The task: Scan the records below. Copy every line in which the word "Toggle" appears.

(Dataset excerpts)
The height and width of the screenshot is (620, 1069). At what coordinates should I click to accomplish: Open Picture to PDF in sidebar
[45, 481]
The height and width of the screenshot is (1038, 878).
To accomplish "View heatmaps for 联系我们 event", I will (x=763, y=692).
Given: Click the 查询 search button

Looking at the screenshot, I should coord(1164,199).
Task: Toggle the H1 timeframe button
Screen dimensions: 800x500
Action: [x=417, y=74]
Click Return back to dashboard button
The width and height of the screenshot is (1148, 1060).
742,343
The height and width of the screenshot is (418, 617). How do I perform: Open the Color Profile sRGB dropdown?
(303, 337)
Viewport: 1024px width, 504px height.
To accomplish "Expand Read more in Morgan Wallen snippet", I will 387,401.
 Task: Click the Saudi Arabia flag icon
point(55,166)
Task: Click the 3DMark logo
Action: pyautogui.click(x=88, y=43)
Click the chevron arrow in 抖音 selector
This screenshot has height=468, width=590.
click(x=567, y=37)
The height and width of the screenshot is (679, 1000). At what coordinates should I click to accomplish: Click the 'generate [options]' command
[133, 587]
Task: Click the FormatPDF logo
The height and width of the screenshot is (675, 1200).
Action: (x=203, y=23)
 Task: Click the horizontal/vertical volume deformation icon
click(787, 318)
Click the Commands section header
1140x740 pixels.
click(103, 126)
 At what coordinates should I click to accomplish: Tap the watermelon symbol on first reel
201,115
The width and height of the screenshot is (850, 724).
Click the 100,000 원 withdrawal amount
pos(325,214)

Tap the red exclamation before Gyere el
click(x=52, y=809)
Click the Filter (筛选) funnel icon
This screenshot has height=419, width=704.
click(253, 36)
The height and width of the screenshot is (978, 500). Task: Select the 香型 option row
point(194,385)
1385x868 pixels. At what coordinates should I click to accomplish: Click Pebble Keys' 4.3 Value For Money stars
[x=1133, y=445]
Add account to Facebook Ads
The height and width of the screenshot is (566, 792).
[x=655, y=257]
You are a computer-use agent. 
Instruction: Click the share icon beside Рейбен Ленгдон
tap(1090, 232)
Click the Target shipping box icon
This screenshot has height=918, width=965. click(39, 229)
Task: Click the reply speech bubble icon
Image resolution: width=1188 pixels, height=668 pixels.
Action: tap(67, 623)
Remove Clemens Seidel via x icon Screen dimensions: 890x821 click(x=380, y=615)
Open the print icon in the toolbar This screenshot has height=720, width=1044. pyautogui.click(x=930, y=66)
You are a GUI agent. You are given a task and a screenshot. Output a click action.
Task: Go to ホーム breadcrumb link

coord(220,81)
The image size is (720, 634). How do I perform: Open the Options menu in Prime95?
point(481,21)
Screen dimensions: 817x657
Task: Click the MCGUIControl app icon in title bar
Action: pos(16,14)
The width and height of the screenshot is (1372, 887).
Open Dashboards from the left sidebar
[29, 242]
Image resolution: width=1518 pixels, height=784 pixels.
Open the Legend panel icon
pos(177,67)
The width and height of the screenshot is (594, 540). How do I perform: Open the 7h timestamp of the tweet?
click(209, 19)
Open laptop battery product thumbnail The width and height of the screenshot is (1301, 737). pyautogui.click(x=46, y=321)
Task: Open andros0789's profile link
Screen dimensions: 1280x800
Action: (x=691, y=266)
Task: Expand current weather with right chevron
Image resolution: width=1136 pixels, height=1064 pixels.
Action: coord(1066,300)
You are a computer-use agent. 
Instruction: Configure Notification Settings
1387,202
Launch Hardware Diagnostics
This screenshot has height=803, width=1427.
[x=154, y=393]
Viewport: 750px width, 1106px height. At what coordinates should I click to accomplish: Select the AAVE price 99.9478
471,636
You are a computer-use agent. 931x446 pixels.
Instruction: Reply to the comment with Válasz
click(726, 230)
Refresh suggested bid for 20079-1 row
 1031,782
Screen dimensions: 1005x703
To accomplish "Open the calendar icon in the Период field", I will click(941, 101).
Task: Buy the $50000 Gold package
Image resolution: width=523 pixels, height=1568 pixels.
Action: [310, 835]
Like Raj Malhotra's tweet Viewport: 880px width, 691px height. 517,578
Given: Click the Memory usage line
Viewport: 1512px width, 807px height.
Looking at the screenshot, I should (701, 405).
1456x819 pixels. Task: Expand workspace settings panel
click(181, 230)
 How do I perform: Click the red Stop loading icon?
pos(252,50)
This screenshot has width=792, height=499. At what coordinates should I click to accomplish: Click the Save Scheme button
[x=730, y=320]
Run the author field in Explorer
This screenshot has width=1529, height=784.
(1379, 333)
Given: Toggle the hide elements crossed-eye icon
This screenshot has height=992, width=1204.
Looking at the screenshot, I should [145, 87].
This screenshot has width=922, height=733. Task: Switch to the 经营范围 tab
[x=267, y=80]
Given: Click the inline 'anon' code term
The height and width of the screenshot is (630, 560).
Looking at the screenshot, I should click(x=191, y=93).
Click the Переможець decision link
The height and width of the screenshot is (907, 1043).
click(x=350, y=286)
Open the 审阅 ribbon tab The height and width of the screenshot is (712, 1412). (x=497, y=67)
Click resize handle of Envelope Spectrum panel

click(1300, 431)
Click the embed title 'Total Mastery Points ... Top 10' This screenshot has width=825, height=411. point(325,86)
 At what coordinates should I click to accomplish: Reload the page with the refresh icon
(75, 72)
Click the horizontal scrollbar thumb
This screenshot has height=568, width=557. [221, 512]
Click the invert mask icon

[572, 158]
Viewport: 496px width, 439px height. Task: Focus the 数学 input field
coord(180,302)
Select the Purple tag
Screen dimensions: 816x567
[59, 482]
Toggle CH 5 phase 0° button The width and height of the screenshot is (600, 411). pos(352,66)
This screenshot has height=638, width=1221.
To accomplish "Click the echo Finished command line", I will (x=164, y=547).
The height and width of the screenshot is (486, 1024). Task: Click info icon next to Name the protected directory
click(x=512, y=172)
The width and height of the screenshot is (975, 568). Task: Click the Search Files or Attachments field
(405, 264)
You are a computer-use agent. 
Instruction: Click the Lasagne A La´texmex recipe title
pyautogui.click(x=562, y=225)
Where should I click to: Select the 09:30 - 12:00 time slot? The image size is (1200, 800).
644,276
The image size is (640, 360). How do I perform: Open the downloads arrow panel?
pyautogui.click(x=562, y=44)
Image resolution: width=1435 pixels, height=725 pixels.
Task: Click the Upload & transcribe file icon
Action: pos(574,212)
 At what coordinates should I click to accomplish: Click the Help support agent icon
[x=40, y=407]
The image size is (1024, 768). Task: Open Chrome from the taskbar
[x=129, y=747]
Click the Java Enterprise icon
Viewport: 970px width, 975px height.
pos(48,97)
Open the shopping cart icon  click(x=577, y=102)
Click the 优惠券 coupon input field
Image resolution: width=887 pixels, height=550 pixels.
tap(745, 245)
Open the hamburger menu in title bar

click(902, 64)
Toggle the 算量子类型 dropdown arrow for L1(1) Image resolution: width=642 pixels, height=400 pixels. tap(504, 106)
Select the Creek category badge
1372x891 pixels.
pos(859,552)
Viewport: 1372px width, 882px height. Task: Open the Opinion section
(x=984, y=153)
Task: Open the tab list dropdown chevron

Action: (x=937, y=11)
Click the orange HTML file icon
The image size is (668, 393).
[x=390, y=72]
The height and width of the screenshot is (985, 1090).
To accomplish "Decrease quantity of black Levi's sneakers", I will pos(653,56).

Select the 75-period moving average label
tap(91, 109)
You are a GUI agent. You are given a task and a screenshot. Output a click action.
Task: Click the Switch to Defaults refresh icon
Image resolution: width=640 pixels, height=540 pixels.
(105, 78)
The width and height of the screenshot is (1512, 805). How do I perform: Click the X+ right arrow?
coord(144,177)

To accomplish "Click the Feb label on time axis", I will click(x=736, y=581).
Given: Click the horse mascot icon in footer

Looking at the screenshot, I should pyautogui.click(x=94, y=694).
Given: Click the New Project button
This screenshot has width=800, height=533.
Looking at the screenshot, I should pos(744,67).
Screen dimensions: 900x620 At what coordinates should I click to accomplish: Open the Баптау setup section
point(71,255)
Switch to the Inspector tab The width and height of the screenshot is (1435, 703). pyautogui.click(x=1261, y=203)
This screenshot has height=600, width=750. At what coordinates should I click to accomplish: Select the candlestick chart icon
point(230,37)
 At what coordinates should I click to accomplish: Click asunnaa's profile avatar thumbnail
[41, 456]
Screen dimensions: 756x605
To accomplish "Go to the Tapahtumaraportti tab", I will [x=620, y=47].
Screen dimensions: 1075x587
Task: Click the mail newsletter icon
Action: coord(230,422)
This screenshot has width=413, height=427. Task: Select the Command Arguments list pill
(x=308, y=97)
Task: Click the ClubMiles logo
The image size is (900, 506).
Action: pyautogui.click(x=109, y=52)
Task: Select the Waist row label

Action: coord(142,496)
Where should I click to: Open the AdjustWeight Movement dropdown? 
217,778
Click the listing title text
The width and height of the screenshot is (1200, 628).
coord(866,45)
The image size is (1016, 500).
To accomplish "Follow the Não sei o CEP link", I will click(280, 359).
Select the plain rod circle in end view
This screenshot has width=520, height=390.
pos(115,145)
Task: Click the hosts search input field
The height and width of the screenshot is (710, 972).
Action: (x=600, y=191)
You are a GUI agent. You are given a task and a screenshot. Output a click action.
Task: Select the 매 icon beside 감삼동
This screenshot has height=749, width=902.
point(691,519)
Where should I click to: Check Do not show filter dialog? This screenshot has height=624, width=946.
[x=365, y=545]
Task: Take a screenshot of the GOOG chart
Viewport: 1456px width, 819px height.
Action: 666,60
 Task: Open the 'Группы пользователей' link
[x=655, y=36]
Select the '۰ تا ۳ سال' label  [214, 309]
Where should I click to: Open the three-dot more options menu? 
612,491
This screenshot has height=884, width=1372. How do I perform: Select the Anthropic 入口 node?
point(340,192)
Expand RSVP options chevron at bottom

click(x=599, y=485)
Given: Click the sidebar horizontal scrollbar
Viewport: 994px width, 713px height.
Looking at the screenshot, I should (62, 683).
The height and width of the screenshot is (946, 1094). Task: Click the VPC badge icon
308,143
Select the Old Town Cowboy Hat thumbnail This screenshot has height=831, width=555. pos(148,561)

Output for this exercise:
Task: Toggle the H1 timeframe button
Given: Toggle the hide elements crossed-eye icon
Toggle CH 5 phase 0° button The width and height of the screenshot is (600, 411). pos(352,66)
Toggle the 算量子类型 dropdown arrow for L1(1) Image resolution: width=642 pixels, height=400 pixels. tap(504, 106)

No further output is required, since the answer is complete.